There is a saying in tech that if the product is free, then you are the product. That is, the information that systems like Apple, Facebook, and Google gather about their users is the backbone of their business model.
Now, as ever greater amounts of data about our likes and dislikes is swept up by artificial intelligence, nearly everything there is to know about tech consumers is increasingly being repurposed by these companies to grow their bottom lines. The list of surveillance services masquerading as benign social tools is long and everywhere.
A first step we can take toward greater digital privacy is to pay attention to which entities profit from taking it away from us. These come with tradeoffs; the tech giants did not become dominant by offering unappealing products.
When Gmail first came on the scene there was some discussion of how it would scrape the communications by users to build profiles that could be sold to advertisers. Google Search works in the same basic way, watching everything we are interested in and then following us around the internet, often beckoning our attention with creepily relevant ads. Google Docs, the popular, free word-processing platform, knows everything we type. Google Drive and Google Photos scan everything we upload. YouTube, also a Google product, knows everything we watch.
Facebook’s related products include WhatsApp, Messenger, Instagram, and Threads. Each collects data on users and aggregates them.

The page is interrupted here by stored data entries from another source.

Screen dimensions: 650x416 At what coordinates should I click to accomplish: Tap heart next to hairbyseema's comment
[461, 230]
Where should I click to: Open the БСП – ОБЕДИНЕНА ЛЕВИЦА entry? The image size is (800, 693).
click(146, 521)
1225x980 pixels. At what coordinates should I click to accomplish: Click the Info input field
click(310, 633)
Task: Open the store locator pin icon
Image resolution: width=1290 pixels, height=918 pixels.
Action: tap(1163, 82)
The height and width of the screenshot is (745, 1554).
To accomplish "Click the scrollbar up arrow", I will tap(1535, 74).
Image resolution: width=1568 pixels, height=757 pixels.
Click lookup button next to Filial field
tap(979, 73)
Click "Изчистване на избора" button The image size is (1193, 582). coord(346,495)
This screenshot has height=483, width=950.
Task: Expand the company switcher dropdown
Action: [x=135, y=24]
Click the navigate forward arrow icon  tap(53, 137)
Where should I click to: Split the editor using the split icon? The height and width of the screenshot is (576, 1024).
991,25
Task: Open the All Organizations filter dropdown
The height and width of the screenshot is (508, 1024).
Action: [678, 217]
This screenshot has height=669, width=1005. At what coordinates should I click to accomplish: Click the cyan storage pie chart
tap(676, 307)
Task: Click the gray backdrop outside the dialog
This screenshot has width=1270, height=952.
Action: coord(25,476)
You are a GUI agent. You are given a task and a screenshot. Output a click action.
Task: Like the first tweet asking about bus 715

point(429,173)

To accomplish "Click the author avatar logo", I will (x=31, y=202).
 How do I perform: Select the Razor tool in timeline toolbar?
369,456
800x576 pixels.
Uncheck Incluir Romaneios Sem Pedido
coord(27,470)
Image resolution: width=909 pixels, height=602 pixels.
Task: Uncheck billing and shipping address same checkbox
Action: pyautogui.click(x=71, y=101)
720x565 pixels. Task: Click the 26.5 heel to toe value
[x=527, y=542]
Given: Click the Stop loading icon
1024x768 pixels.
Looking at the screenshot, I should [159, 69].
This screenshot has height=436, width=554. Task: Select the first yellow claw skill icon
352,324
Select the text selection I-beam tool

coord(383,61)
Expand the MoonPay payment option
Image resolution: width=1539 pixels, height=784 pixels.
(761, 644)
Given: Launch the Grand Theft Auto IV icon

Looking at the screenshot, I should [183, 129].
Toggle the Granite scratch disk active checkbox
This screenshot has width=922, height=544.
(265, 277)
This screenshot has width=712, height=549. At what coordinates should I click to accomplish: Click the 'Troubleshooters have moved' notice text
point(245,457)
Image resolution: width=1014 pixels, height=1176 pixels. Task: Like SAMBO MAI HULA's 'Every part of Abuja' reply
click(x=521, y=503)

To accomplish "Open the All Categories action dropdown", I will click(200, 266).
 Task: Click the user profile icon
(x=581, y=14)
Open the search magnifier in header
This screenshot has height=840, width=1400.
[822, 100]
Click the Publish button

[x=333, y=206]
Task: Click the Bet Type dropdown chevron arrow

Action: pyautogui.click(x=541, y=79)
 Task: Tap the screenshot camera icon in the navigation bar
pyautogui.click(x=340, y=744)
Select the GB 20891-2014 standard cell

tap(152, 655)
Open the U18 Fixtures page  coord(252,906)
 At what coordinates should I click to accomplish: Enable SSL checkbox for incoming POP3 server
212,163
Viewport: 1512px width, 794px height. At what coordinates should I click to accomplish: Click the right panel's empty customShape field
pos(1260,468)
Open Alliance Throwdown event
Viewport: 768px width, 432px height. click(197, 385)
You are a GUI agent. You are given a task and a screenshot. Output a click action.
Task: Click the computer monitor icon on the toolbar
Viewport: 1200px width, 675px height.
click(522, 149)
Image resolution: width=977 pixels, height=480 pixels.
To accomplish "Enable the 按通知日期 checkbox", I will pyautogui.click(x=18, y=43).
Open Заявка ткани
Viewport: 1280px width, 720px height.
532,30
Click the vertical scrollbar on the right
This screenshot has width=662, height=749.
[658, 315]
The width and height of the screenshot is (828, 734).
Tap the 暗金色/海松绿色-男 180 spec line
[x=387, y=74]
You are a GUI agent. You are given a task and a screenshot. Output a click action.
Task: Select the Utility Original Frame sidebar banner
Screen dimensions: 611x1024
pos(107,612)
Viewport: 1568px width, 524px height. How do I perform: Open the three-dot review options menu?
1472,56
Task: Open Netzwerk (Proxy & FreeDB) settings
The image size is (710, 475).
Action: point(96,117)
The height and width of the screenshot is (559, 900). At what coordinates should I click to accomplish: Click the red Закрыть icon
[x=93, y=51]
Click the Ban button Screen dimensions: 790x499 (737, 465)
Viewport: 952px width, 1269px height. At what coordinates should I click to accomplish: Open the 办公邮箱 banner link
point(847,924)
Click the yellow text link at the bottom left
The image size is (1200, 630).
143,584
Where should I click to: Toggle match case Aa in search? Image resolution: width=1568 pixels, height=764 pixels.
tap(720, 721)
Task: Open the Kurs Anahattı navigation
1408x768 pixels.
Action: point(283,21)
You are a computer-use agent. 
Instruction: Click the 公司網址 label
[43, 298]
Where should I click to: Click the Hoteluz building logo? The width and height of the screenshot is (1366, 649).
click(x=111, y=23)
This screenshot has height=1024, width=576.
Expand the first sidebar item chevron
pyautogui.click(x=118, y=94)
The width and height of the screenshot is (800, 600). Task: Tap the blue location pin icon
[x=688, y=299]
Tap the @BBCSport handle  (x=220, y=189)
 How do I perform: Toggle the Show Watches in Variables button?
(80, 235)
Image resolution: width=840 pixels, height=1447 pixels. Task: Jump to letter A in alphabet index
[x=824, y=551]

Even our computers are part of the surveillance ecosystem; Apple, Windows, and Google Android operating systems by default collect data about our interactions and how we use their platforms. Microsoft, for example, discloses, “As part of our efforts to improve and develop our products, we may use your data to develop and train our AI models.” You can be sure that the other companies are doing the same thing. It is not a comforting feeling to realize that what we do on our computers and devices is helping teach what are in effect robotic brains to be better, smarter, and more efficient.
Untangling our reliance on many of them is daunting, but there are alternatives out there. Nothing is for free. The more we know about the world we live in, the better we can manage what the world knows about us.